-------- Extract to read

Extensive literature survey revealed that a gas-liquid chromatographic method9 involving time consuming multiple extraction steps and a GC-MS method10 using solid phase extraction and evaporation processes were reported for the quatification of zotepine.
Iloperidone has been determined from human plasma by a LC-MS method11.Though there is a report on stability indicating assay of iloperidone in bulk and formulation by RP-HPLC method, it involved tedious mobile phase preparation and the specified linear range was limited within 0.1-0.6 µg/ml of iloperidone12.
A LC-MS-MS method has been described for the determination of paliperidone in human plasma13. The reported RP-HPLC method in tablet formulation14 was laborious and the quantification limit of paliperidone by this method was 1 µg/ml.
The lack of simple and sensitive methods for the assay of levosulpiride, amoxapine and pimozide in the literature raises the need to develop validated analytical techniques for these drugs in formulations
There have been numerous reports describing various methods for the quantification of rabeprazole individually and in combination with other drugs15-17. However, there was no published data that allows simultaneous determination of levosulpiride and rabeprazole in combined dosage form.

----------------
-------- Exercise data

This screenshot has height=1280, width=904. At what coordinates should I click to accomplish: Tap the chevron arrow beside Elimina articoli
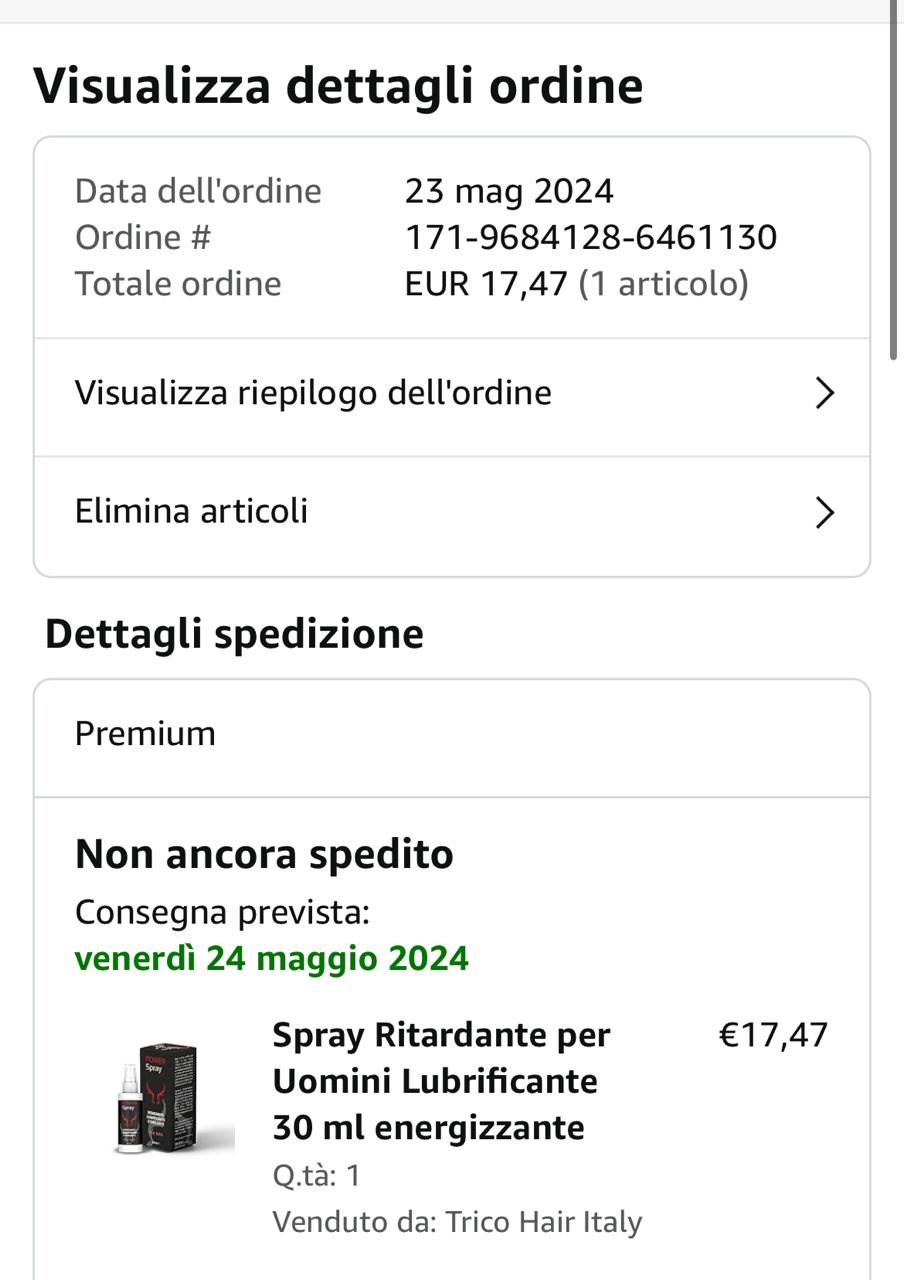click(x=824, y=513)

----------------

### Work instructions
**a.** In the literature review extract, what quantification limit for paliperidone does the reported RP-HPLC method in tablet formulation have?
**b.** Write out the literature review extract from "Iloperidone has been" to "µg/ml of iloperidone12.", replacing "tedious" with "lengthy".

### Responses for each task
**a.** The quantification limit was 1 µg/ml.

**b.**
Iloperidone has been determined from human plasma by a LC-MS method11.Though there is a report on stability indicating assay of iloperidone in bulk and formulation by RP-HPLC method, it involved lengthy mobile phase preparation and the specified linear range was limited within 0.1-0.6 µg/ml of iloperidone12.